We've figured out some aspects and requirements of package / function inputs:

  • Packages are not encapsulated and don't have monolithic package-specific interfaces: https://kpt.dev/guides/rationale
  • Setters are another form of manually specified parameters, and are not recommended: Document problems with setters / parameters, and alternatives #3131. We also ran into problems with composition of multiple packages when using setters.
  • Individual attributes should be able to just be edited in place, since we store the rendered output and update it in place, and functions should "patch" resources in general, rather than blow them away Special behavior for generators #2528.
  • KRM functions can take their inputs from a specified "function config", which is either a ConfigMap or a client-side KRM type, such as ApplyReplacements, which we should be able to automatically map to functions Map function inputs to functions automatically via a catalog mechanism #3339.
  • We've noticed with value transformers Make it easier to write value transformers #3155, such as set-namespace and set-labels, that input values often need to be copied from their sources to the input structures expected by the functions.
  • The variant-constructor pattern can use the package name to provide distinct identities for variants.
  • We've identified the need for a deployment target "context", such as cluster targets Declarative cluster targeting #3387, along the lines of kubeconfig, gcloud config, terraform provider config, etc.
  • Standardization of input types, APIs, across packages increase the opportunity for plug-and-play-style automation
  • There may be other properties associated with the variant "context" that we need to discover or users need to provide. If the latter, we may need to be able to identify those attributes automatically, so that we can prompt the user. Multiple sources of context are common, such as environment and application.
  • We need to be able to find sets of input contexts in order to automatically generate corresponding sets of deployment packages. Bulk package creation #3347
  • We need to be able to identify downstream inputs in order to implement a "replay" approach to package upgrades. Fixing updates in porch #3329
  • We want to support loosely coupled external dependencies, such as an application package like ghost requiring a namespace or a SQL database
  • Fully dynamic data, like autoscaled replica counts, may not belong in config storage. Another common example is allocated IP addresses, for which service discovery systems and DNS are common. But there may be some that we want to "snapshot" and write to storage. GitOps image updaters are an example.
  • Some inputs may be reasonably self-contained, such as application config for ConfigMap generation ConfigMap generation #3119.
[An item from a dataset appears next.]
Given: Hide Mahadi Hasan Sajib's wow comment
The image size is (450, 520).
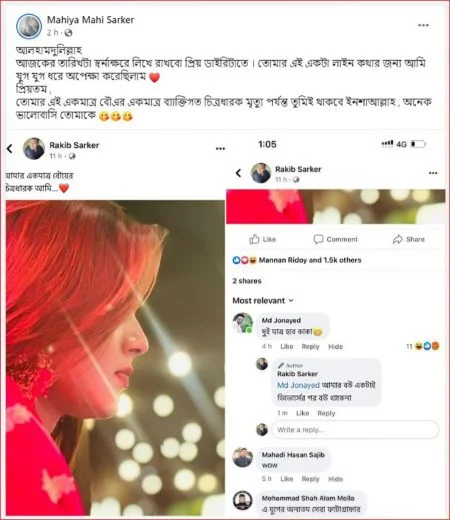Looking at the screenshot, I should coord(335,479).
But we don't have a fully fleshed out model or recommended patterns yet.

kpt isn't the first config tool to encounter these issues. We should look at data-oriented, non-package-parameter-based models for inspiration.

Some examples:

Additional thoughts or findings should be posted back here.

cc @justinsb @johnbelamaric @droot @yuwenma

@bgrant0607 bgrant0607 added the enhancement New feature or request label Jul 20, 2022
@bgrant0607
Copy link
Contributor Author

Related: When gathering inputs, we may need to allow network access: #2450. And probably a way to provide credentials.

@bgrant0607
Copy link
Contributor Author

@johnbelamaric
Copy link
Contributor

johnbelamaric commented Jul 22, 2022

Related: When gathering inputs, we may need to allow network access: #2450. And probably a way to provide credentials.

Do we need to solve this in the CLI case / with kpt functions? That is, could more complex cases like this be handled instead only in the Porch incarnation of CaD, where we can build controllers that interact with other systems in any way we want? If an interactive CLI based session requires network reach out, then it can more easily fail, for example. Also, there are interactions we will never be able to handle that way - for example, imagine that getting an input requires filing a ticket, which a human then responds to. In the controller case, we can handle this sort of arbitrary-time-delay without any trouble. But it won't work at all in the interactive kpt fn render case.

@bgrant0607
Copy link
Contributor Author

@johnbelamaric I don't expect inputs to be generated during the kpt fn render pipeline, in general. It may consume the inputs. Input generation / gathering likely needs to be decoupled. Interactive forms or prompts is one such example.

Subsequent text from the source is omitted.